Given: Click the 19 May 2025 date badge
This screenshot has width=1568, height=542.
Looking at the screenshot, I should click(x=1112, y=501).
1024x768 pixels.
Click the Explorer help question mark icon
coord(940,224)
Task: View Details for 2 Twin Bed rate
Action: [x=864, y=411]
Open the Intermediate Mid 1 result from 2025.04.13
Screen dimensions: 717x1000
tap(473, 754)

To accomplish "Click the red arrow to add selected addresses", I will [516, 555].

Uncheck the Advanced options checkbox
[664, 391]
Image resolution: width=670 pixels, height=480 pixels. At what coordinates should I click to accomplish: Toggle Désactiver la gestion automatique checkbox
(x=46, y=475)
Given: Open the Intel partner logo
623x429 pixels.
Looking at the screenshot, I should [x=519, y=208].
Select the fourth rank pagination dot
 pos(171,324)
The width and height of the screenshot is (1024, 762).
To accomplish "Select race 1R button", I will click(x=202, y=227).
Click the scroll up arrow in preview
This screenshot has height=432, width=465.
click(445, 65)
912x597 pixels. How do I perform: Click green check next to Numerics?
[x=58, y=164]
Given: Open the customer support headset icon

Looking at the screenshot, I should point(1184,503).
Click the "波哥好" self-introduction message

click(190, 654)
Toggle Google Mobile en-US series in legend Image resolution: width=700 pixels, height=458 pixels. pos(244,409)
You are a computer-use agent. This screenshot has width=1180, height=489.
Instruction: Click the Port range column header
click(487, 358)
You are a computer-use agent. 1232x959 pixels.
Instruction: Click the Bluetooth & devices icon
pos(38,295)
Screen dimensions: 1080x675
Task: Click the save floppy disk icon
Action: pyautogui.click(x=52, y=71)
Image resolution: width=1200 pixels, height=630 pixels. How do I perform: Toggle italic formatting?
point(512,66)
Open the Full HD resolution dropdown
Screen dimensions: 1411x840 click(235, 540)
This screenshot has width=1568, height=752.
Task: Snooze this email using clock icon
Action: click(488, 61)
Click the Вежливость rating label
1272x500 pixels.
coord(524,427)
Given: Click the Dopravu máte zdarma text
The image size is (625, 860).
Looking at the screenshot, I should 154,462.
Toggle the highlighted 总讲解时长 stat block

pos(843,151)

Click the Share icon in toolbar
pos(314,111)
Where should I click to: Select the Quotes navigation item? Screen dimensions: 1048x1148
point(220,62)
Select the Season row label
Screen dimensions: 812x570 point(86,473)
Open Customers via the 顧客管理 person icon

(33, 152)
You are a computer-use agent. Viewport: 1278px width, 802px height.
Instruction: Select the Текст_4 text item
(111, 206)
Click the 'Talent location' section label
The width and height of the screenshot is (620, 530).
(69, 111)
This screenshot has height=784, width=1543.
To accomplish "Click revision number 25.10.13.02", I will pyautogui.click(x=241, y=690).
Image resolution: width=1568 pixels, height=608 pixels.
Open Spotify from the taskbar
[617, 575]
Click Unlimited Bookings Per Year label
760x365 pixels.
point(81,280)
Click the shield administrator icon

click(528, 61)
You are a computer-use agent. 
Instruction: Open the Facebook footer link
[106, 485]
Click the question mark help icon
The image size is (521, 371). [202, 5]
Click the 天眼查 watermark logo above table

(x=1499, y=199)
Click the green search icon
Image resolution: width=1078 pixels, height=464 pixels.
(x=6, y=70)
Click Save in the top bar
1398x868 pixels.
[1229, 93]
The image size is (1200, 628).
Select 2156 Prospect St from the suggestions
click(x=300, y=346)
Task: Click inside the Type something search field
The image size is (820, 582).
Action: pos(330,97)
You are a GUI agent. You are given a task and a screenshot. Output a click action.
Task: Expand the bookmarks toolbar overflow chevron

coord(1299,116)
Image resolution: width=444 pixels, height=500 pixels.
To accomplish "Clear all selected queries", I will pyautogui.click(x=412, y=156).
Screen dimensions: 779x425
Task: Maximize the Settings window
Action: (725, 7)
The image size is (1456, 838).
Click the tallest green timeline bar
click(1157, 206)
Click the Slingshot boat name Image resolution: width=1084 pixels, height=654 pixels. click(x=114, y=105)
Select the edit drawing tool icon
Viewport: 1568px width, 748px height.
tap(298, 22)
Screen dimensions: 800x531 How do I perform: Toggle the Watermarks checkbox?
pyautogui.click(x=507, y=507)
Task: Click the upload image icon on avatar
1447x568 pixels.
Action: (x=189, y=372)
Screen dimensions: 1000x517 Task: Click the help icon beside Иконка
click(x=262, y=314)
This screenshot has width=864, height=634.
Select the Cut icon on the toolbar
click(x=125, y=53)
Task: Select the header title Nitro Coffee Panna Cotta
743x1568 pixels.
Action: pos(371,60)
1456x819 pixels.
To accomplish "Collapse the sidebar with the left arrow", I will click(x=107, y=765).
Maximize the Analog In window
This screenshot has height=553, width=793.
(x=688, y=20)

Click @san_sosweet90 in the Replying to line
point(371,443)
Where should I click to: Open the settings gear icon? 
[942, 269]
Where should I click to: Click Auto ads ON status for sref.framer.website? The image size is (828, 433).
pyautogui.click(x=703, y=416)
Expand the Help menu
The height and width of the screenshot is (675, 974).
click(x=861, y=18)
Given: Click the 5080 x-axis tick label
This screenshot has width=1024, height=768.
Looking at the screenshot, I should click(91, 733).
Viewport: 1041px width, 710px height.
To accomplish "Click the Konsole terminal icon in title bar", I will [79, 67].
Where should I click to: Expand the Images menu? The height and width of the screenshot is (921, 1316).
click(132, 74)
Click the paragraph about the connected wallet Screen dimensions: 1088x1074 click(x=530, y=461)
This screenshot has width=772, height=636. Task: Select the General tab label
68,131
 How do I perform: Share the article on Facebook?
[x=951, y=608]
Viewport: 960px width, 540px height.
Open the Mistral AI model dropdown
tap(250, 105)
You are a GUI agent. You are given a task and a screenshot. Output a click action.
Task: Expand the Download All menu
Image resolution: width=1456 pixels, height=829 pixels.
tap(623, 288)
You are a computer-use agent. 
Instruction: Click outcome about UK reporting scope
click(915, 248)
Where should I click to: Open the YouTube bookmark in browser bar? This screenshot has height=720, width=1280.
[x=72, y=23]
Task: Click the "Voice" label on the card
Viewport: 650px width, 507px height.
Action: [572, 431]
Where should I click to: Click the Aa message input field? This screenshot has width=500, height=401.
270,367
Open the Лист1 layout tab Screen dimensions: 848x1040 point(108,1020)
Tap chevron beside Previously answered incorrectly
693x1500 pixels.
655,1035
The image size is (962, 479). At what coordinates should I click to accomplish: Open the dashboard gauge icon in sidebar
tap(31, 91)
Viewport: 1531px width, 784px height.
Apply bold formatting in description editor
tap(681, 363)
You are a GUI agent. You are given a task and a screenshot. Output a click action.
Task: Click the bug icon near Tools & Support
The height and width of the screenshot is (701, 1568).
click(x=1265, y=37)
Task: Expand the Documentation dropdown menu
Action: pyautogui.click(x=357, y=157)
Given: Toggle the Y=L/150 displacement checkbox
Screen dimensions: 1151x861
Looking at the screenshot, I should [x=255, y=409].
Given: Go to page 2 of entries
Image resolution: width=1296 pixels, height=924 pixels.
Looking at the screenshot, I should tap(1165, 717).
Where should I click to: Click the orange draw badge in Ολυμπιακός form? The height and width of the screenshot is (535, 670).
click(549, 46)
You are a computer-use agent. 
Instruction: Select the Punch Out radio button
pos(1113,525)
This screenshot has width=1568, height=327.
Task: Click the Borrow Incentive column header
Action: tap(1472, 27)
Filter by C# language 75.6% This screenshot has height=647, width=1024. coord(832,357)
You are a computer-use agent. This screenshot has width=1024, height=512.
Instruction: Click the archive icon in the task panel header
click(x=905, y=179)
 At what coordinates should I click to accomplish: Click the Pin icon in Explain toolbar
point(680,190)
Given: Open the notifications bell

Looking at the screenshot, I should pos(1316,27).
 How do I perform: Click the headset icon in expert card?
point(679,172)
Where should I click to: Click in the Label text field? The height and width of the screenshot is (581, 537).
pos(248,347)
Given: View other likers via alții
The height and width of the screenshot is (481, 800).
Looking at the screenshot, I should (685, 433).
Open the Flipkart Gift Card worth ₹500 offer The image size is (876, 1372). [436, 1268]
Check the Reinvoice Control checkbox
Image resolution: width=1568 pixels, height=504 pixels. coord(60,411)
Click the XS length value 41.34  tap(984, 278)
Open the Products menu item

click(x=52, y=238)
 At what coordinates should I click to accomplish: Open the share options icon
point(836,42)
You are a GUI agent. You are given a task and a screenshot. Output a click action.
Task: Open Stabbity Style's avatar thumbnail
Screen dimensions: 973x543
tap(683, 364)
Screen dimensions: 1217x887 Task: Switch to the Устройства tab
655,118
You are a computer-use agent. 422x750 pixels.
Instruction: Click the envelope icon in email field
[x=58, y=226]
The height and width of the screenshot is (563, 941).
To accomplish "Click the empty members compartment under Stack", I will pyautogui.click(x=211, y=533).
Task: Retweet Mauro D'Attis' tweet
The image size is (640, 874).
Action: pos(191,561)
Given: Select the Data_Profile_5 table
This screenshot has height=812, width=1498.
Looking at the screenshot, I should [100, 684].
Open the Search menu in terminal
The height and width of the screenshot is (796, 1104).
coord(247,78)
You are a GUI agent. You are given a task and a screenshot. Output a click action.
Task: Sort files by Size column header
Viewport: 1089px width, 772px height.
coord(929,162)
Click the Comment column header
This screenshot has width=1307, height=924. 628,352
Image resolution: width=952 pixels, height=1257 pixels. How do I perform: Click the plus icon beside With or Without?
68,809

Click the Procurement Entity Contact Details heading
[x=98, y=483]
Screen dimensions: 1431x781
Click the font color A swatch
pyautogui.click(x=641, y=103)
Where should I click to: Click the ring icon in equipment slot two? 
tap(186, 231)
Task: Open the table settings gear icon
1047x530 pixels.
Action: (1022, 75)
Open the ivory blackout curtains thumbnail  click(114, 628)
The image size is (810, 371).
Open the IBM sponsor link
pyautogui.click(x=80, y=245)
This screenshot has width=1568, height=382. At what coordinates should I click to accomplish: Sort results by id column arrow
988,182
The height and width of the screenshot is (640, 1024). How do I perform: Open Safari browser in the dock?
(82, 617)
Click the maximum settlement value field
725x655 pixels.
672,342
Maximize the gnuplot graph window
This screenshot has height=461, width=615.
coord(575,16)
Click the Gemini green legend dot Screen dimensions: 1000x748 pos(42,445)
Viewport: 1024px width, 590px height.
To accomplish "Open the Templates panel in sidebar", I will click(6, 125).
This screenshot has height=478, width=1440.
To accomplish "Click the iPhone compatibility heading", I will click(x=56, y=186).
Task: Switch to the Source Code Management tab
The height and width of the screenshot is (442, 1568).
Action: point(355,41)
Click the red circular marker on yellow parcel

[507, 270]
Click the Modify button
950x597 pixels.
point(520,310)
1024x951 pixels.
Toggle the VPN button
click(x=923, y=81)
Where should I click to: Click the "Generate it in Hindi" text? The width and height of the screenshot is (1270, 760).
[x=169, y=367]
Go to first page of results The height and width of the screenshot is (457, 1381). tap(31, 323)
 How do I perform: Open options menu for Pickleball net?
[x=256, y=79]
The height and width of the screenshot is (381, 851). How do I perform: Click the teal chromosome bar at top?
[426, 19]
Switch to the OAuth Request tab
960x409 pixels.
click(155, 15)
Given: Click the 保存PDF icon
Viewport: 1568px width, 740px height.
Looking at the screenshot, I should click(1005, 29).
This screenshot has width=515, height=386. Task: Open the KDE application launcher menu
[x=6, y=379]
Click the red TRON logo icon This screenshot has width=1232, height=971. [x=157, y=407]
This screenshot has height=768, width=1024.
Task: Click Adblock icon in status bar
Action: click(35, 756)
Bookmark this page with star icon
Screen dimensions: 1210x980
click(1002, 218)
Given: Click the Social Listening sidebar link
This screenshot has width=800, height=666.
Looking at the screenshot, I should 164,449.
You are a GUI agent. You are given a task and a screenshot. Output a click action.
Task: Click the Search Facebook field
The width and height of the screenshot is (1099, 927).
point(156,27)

----------

Set down, exactly as they appear above, all lines from the one that has "Click the Gemini" down to the one that has "Go to first", including those two and no others.

- [Completed task]:
Click the Gemini green legend dot Screen dimensions: 1000x748 pos(42,445)
Viewport: 1024px width, 590px height.
To accomplish "Open the Templates panel in sidebar", I will click(6, 125).
This screenshot has height=478, width=1440.
To accomplish "Click the iPhone compatibility heading", I will click(x=56, y=186).
Task: Switch to the Source Code Management tab
The height and width of the screenshot is (442, 1568).
Action: point(355,41)
Click the red circular marker on yellow parcel

[507, 270]
Click the Modify button
950x597 pixels.
point(520,310)
1024x951 pixels.
Toggle the VPN button
click(x=923, y=81)
Where should I click to: Click the "Generate it in Hindi" text? The width and height of the screenshot is (1270, 760).
[x=169, y=367]
Go to first page of results The height and width of the screenshot is (457, 1381). tap(31, 323)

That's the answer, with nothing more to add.